Nulla faceva capire a inizio agosto un cambio nel breve volgere del tempo. Anzi, l’assillo era per molti quello di non avere neppure all’ordine del giorno il come ricostruire la sinistra e i progressisti, su quali programmi, revisioni critiche e letture della società italiana e dello stato dell’Ue.

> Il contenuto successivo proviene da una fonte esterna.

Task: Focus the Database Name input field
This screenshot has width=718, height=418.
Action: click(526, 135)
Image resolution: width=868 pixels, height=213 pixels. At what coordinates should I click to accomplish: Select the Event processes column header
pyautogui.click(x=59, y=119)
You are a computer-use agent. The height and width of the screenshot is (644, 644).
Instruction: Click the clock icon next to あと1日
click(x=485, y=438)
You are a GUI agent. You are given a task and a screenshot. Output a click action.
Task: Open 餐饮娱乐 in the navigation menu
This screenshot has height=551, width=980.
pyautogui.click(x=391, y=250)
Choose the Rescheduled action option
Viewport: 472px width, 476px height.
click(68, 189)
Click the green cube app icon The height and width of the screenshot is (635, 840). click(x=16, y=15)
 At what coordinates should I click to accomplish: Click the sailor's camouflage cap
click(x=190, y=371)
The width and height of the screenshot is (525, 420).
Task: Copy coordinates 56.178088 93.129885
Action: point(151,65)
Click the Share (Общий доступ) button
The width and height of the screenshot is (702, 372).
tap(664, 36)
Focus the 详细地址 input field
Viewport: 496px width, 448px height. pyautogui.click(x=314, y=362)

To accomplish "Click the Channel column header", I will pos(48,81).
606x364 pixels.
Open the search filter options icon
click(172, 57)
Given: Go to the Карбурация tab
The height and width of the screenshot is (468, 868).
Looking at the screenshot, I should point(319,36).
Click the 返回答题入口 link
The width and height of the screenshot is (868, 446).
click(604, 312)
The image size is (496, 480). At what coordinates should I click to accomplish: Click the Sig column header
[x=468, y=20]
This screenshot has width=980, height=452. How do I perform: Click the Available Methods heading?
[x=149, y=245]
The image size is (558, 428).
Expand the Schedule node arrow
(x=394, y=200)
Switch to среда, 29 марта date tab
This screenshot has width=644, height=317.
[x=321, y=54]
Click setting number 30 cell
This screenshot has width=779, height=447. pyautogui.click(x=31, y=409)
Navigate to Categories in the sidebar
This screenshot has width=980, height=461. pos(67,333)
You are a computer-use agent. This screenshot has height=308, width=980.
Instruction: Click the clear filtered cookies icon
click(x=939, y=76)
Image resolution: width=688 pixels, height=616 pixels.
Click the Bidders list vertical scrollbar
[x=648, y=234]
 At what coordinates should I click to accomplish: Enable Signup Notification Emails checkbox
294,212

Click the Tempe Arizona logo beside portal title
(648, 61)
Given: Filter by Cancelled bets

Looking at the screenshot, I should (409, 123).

Ora dal governo – significa poter avviare politiche e controtendenze significative partendo dalla radicalità imposta dalla crisi economica insieme allo stallo dell’Unione – ci si può dare tempo e agio per ricostruire soggetti politici e legami sociali. Difficile sostenere in alternativa che dalle sconfitte, piccole o grandi o semplicemente elettorali, possa nascere chissà quali palingenesi virtuale e positiva. Le sconfitte non sono mai salutari, pur se da esse si può imparare, ma con le antenne giuste. Il dibattito in Parlamento mostra che chi ha dato il via libera al «Conte 2» è consapevole di avere tra le mani una occasione per cambiare il corso delle cose e che sprecarla sarebbe assolutamente deleterio.

Ha infine ragione chi chiede prudenza ed equilibrio nel giudicare il cambiamento di fase che senza dubbio c’è, come ha scritto giustamente Norma Rangeri. Chi conosce i deficit di pratiche e culture politiche della sinistra, moderata e radicale, non può infatti lasciarsi andare a facili entusiasmi. Ecco perché occorrerà essere critici nel giudicare l’azione di governo, come è del resto tradizione di un giornale come il manifesto mai tenero verso «rospi» e governi dell’Ulivo. E però mai altrettanto tenero verso il minoritarismo vissuto come testimonianza o autocompiacimento.